::: Data for review

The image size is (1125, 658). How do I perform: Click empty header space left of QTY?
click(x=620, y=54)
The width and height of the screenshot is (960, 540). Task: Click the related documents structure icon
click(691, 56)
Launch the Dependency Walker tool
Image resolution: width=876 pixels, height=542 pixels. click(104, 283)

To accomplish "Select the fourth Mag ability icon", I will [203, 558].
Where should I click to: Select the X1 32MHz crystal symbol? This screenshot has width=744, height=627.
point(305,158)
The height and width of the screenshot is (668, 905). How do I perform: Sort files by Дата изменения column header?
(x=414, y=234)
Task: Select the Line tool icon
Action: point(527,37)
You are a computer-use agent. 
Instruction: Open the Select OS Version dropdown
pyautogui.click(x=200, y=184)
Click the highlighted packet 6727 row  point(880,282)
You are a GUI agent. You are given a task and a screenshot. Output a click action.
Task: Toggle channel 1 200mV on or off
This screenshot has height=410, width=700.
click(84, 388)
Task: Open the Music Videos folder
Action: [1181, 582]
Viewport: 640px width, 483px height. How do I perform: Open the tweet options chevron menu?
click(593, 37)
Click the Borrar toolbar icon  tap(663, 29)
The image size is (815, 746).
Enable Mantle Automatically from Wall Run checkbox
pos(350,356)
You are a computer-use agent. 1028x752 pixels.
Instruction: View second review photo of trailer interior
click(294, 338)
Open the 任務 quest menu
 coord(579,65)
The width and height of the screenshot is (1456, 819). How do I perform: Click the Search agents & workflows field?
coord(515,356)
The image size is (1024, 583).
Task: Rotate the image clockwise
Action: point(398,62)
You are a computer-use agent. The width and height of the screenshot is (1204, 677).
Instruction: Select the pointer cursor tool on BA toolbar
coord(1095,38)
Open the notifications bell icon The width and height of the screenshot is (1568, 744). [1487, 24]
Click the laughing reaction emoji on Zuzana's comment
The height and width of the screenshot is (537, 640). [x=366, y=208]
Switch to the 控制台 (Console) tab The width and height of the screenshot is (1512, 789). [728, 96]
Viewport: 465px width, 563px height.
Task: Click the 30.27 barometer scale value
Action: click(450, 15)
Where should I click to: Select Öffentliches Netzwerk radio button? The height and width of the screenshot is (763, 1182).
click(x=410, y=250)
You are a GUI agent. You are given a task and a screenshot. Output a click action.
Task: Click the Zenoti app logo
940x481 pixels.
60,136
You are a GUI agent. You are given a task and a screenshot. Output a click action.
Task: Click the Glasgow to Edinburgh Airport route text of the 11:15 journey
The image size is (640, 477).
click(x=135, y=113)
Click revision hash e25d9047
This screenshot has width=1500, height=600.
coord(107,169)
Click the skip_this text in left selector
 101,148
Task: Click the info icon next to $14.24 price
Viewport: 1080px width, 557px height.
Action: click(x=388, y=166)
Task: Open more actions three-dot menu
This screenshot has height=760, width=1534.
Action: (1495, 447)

::::::

* [Aim of the task] When a line in the data contains "computer", return it as written.

* [Answer below]
You are a computer-use agent. 
You are a computer-use agent. 1028x752 pixels.
You are a computer-use agent. The width and height of the screenshot is (1204, 677).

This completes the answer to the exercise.